Operations is where promises meet reality: on-call, dashboards, and incident timelines. LLM systems need traditional SRE discipline plus artifacts specific to nondeterminism—replay of prompts with hashed retrieval sets, shadow runs for new embedders, and evaluation hooks that fire when distributions shift. This hub links those habits to RAG operations, drift measurement, and safety alerting.
Logging for replay
Store enough context to reproduce a failure without storing raw PII unnecessarily: model identifiers, prompt version hashes, tool outputs, retrieval IDs. Replay drives postmortems described across latest experiments essays.
Shadow and canary
Run new retrieval models or rerankers on duplicated traffic before cutover—pair with cost caps so experiments do not surprise finance.
Alerting
Combine empty-result rate, refusal deltas, and latency SLO breaches. Noise is the enemy; tune thresholds with release managers in the loop on what “customer visible” means.
Postmortem template
Capture timeline, blast radius, prompt and model IDs, retrieval IDs (hashed), whether failure was contract vs. model vs. data pipeline, and follow-up items with owners. Store artifacts next to incident tickets so patterns surface across teams.
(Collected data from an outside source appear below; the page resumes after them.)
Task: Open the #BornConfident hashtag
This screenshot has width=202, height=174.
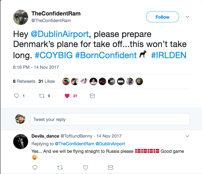Action: [x=106, y=55]
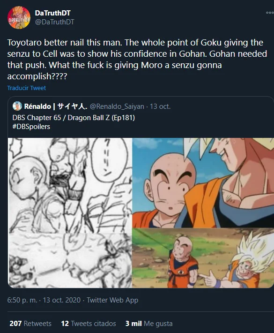
Task: Open the #DBSpoilers hashtag
Action: coord(31,127)
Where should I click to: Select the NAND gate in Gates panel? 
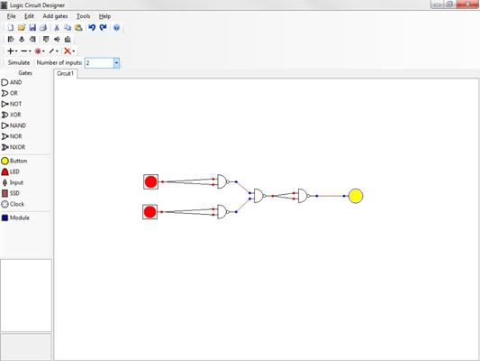point(14,125)
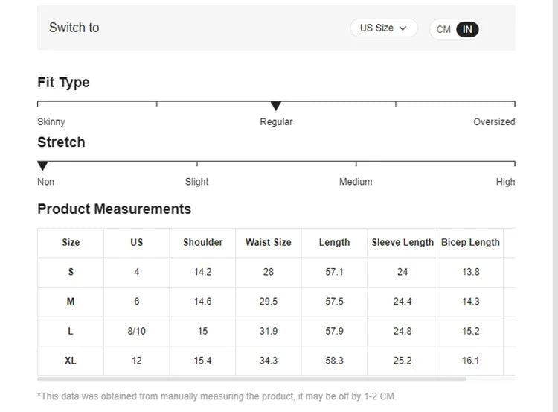Open the US Size dropdown

click(383, 28)
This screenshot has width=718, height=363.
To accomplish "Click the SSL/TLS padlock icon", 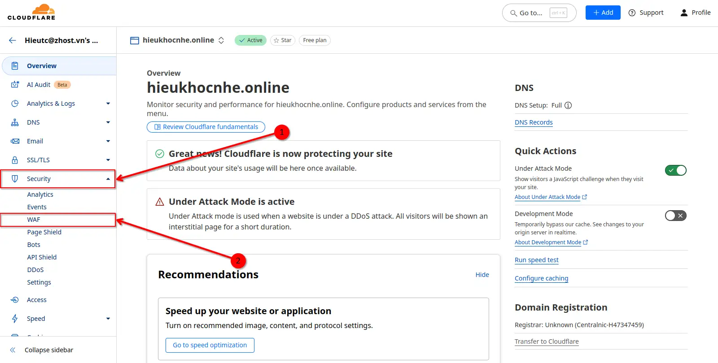I will coord(15,160).
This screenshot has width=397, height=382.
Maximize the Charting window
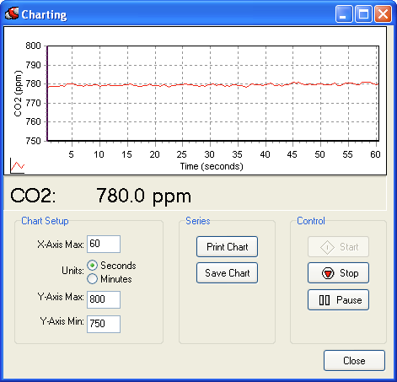click(363, 13)
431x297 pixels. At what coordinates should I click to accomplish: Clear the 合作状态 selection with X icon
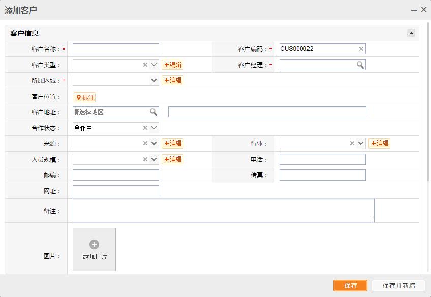point(145,128)
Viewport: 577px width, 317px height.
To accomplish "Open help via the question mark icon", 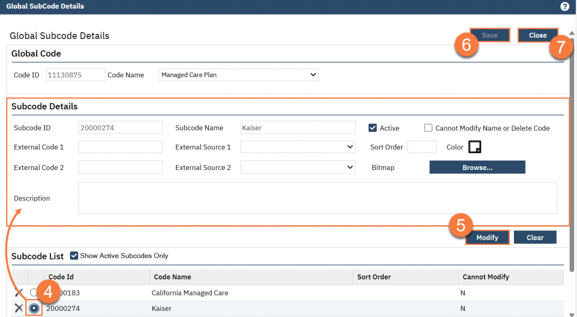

Capacity and cost controls
Rate limits, batching, and queueing for heavy jobs protect both SLOs and spend. Pair with cost & latency dashboards so ops changes do not silently shift quality.
Runbooks and on-call
Document first-response steps: when to disable a feature flag, when to roll back a prompt version, and which dashboard confirms recovery. LLM incidents often need both infra and product owners—list both in the escalation path.
Vendor and region failover
If you rely on external APIs, note behaviors that differ across regions or providers (token limits, safety filters, tool schemas). Replay tests should cover failover paths, not only single-vendor happy paths.